The Marriage (Same Sex Couples) (Northern Ireland) (No. 2) Bill is a Ten Minute Rule Bill. These are a type of Private Members’ Bill which enable backbench MPs to make a case for new legislation in a speech up to 10 minutes in length. Generally targeted at generating publicity for a particular issue, due to their low priority and time constraints they are often scuppered by the Government and rarely progress further.

The previous day, a parallel Private Members’ Bill was introduced in the House of Lords by prominent LGBT campaigner and Conservative peer, Lord Hayward and proceeded to a First Reading.

If successful, McGinn’s Bill would: “Make provision for the marriage of same sex couples in Northern Ireland; to make provision for the legal recognition of the same sex marriage of armed forces personnel overseas and of other same sex marriages solemnised outside Northern Ireland; to make provision in the law of Northern Ireland for the conversion of civil partnerships to marriages and for the review of civil partnerships; to make provision for rights to pensions and social security contributions for same sex married couples; to make provision for gender change by married persons and civil partners; and for connected purposes”.

Introducing his bill in the House of Commons at the end of March, Conor McGinn MP remarked: “The Assembly being in cold storage should not mean that Northern Ireland remains a cold house for LGBT rights.”

The Assembly has voted on same-sex marriage a total of five times and most recently the Assembly voted by a total of 53 votes to 52 (while three Alliance MLAs abstained) to approve Catríona Ruane’s Private Members’ Motion on the issue. However, this was subsequently blocked by a DUP petition of concern.

In a press release, McGinn stated: “My preference is for a fully functioning Executive and Assembly to deal with this issue, but LGBT couples in Northern Ireland should not be made to wait a moment longer for their basic rights.

“That is why I am introducing this Bill at the earliest available opportunity. It will test the mood of the House of Commons and I am very confident that we will win any vote.

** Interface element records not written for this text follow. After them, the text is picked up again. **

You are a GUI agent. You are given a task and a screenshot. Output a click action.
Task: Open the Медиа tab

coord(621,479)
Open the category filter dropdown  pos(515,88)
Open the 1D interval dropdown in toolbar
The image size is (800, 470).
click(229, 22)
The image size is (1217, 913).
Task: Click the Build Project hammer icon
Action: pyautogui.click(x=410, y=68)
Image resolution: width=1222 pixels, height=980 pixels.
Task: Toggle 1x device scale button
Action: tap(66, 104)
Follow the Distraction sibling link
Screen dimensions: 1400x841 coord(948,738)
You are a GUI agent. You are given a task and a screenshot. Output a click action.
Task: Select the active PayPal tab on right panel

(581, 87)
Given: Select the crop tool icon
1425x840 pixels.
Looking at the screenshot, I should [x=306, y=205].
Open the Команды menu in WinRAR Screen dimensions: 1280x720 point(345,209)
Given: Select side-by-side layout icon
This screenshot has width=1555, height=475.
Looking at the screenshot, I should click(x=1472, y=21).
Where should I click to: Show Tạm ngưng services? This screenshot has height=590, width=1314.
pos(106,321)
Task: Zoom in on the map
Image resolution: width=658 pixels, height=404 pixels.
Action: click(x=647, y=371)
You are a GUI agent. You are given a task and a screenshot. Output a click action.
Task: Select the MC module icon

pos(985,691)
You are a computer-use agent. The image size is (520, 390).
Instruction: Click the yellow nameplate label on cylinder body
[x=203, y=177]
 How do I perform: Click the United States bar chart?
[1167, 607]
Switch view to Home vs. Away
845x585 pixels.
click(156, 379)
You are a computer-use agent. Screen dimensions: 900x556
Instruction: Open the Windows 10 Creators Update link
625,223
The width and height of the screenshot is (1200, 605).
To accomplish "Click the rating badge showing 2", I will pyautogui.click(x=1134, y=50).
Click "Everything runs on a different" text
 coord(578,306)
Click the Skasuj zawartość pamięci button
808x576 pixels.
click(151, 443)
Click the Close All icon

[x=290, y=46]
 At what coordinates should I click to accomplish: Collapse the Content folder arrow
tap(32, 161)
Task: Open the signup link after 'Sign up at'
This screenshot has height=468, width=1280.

It is then for the Government to legislate.

“If my constituents in St Helens can marry the person they love, just like people in London, Edinburgh, Cardiff and Dublin, then I don’t see why couples in Belfast should not be able to do the same.”

Responding to a letter from McGinn, Secretary of State for Northern Ireland Karen Bradley confirmed that the British Government would facilitate a conscience vote on the Bill.